Agriculture Committee chairman Bob Goodlatte recommended food stamp cuts of $844 million over five years by tightening program eligibility. One step would require immigrants to wait seven years, instead of the current five, before asking for benefits.
Some 25 million Americans rely on food stamps to help buy groceries each month. More than half a million people received disaster food stamps after Hurricane Katrina struck the Gulf Coast on August 29.
Members of the Agriculture Committee were scheduled to meet on Friday to vote on the package. Along with cutting food stamps, it would pare crop supports by $1 billion, land stewardship by $734 million, rural development by $446 million and agricultural research by $620 million.
Mary Kay Thatcher of the American Farm Bureau Federation greeted the package as "an improvement" from earlier versions that aimed for $4.25 billion in cuts. "I still think they're in for real trouble," she said, on food stamps.

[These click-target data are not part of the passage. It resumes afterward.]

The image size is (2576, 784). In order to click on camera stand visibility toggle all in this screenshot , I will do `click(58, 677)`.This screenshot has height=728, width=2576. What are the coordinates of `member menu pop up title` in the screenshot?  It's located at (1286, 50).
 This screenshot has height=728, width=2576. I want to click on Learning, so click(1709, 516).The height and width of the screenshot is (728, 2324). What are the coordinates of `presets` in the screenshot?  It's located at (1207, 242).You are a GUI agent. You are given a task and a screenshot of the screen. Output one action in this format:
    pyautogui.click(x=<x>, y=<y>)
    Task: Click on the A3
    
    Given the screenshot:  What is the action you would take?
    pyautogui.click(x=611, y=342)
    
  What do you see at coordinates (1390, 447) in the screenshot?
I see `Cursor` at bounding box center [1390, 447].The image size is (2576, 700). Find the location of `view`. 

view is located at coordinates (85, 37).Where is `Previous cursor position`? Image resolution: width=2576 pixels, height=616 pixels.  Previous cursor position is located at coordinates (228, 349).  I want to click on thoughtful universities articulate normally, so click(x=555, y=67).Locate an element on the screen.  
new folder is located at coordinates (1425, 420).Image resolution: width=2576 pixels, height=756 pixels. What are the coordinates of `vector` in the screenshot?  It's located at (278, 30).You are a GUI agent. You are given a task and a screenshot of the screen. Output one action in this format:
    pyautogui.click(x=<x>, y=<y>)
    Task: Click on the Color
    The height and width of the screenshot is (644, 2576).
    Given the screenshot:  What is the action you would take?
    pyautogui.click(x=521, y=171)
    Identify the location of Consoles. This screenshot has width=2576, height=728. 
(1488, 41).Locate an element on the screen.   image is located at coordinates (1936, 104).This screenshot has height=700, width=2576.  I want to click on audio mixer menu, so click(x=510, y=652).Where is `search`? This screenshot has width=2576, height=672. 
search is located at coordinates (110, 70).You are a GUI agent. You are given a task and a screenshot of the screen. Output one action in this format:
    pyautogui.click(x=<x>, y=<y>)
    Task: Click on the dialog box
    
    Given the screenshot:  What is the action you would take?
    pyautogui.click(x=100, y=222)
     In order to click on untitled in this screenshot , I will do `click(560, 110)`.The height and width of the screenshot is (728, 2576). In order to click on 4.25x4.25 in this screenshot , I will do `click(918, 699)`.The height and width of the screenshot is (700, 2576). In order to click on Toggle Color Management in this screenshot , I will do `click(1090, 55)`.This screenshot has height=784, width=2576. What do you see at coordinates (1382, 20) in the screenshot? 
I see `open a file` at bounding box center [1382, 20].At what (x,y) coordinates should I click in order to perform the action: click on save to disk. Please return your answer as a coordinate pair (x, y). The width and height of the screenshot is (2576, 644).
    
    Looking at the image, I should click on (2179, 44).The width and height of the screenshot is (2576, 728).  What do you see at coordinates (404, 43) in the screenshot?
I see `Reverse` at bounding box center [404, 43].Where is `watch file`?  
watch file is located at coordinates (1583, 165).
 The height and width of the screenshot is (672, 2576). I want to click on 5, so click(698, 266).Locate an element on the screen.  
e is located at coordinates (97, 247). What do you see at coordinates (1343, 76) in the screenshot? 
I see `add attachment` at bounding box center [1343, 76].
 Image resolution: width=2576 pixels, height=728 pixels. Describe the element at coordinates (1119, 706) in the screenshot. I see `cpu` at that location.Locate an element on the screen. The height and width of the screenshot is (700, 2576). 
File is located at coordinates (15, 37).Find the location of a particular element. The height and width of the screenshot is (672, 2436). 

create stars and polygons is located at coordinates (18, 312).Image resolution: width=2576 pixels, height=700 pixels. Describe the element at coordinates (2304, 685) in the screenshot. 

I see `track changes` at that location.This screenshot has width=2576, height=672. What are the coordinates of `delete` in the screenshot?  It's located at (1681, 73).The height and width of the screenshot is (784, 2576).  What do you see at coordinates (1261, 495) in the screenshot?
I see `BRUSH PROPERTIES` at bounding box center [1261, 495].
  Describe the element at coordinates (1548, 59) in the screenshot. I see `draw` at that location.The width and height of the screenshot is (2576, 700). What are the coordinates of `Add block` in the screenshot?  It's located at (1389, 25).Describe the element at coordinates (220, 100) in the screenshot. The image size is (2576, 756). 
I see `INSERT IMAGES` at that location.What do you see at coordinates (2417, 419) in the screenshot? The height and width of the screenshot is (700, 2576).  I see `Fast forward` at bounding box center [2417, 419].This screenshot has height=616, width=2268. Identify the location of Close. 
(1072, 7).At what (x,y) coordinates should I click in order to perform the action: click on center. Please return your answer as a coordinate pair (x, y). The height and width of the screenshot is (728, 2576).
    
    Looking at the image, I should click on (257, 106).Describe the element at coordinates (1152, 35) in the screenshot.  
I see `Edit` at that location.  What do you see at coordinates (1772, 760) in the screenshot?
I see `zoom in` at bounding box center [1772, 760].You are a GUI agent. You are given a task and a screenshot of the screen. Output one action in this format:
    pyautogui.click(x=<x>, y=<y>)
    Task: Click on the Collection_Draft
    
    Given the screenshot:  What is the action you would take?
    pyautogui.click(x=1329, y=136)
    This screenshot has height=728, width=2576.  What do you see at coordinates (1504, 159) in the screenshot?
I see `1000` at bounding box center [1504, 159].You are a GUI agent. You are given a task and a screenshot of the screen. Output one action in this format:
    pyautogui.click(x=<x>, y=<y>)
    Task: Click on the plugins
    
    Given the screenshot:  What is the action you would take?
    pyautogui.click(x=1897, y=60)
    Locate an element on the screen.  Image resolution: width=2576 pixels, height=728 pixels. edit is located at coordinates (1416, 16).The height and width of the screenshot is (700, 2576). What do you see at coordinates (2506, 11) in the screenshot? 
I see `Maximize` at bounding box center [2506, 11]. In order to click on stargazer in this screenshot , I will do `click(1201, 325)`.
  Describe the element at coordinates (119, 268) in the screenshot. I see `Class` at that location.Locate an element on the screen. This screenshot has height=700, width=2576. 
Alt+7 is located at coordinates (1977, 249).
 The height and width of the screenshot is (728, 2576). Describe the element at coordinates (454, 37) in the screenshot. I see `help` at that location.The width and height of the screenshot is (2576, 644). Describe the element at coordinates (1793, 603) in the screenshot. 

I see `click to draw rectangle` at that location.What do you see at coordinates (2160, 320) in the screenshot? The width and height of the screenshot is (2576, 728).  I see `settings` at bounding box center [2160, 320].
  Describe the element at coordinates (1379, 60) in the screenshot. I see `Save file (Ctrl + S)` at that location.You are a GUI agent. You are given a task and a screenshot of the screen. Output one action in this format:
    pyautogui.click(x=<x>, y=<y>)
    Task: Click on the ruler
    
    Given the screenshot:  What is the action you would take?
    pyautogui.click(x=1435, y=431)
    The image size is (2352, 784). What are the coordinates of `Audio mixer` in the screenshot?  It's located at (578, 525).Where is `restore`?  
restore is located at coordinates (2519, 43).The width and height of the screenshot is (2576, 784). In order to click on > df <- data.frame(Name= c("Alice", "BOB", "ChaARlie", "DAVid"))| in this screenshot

Antihunger activists say there is no justification for cutting food stamps, considering how this year's wave of hurricanes showed the value of the program. Rising heating costs also will pinch the poor, they say.
Two committee staffers said food stamps were such a large part of USDA programs - 60 percent - that is was only fair to cut them along with other programs. Goodlatte's goal was that "no one program would bear more of a burden than another," said Alise Kowalski, spokeswoman for the Virginia Republican. "When you spread (the cuts) it makes it easier."
Another committee staffer said food stamps had to be included "if you're going to have a balanced" package. Goodlatte aides say the overall cuts would be slightly more than 1 percent of USDA programs over five years - a minimal amount.
Democrats on the panel were expected to oppose food stamp cuts.